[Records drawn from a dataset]
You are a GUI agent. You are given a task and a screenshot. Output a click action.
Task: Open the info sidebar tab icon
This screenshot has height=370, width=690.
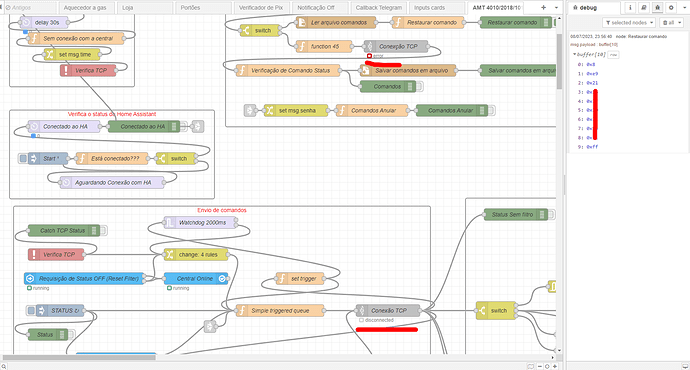coord(630,7)
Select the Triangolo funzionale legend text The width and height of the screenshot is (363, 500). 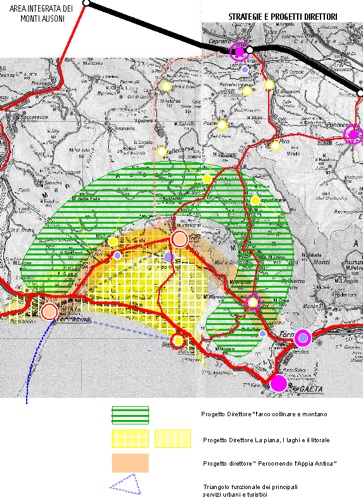pyautogui.click(x=250, y=491)
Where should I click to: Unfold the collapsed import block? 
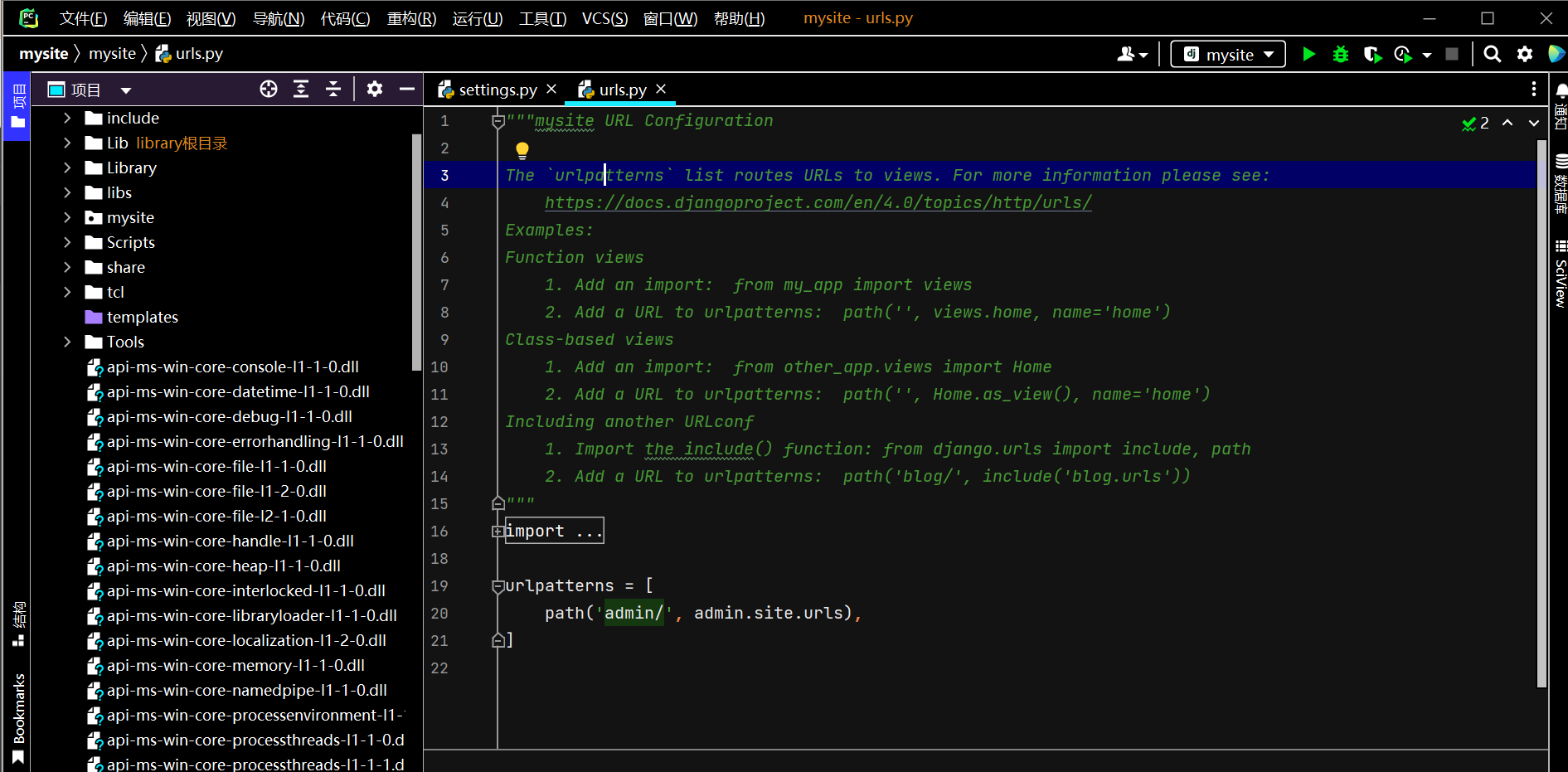(498, 532)
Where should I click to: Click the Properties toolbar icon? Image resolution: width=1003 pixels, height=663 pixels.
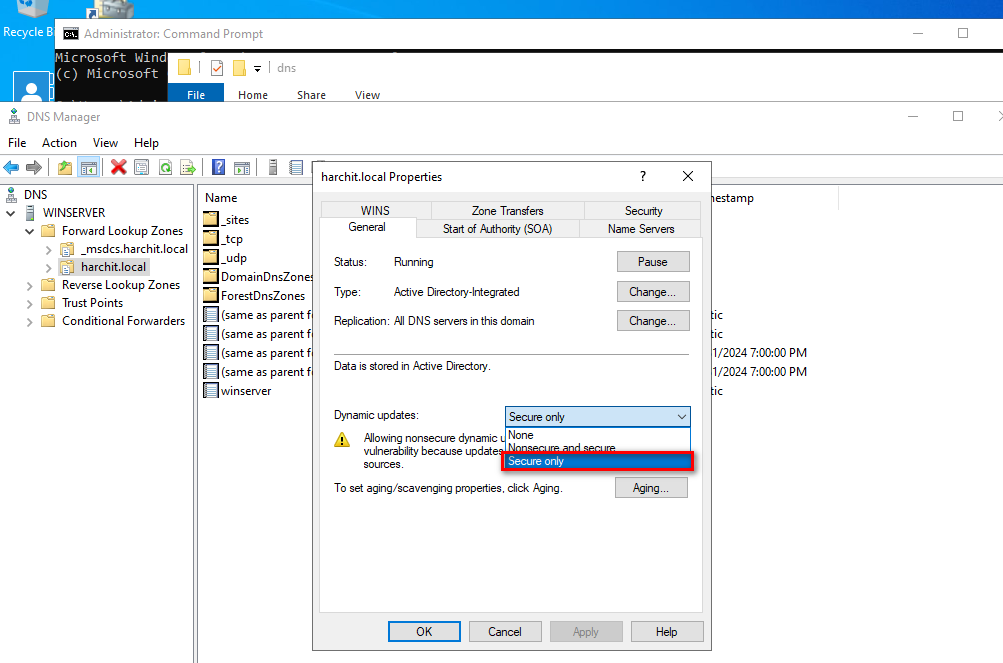(x=141, y=167)
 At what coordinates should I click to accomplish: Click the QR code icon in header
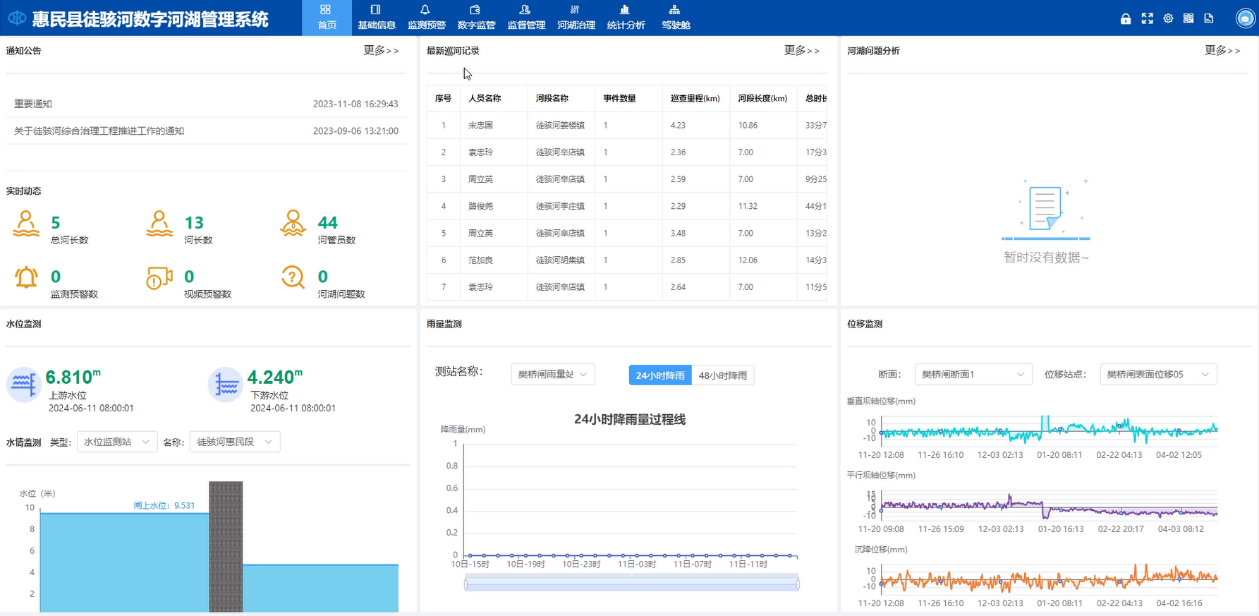point(1188,18)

• PROBLEM DESCRIPTION
Pictures aside, set down the lines from the one containing "Where should I click to: Unfold" through the end of the records above, exactly and only those.

• TASK RESULT
Where should I click to: Unfold the collapsed import block? 
(498, 532)
Where should I click to: Click the Properties toolbar icon? Image resolution: width=1003 pixels, height=663 pixels.
(x=141, y=167)
 At what coordinates should I click to accomplish: Click the QR code icon in header
point(1188,18)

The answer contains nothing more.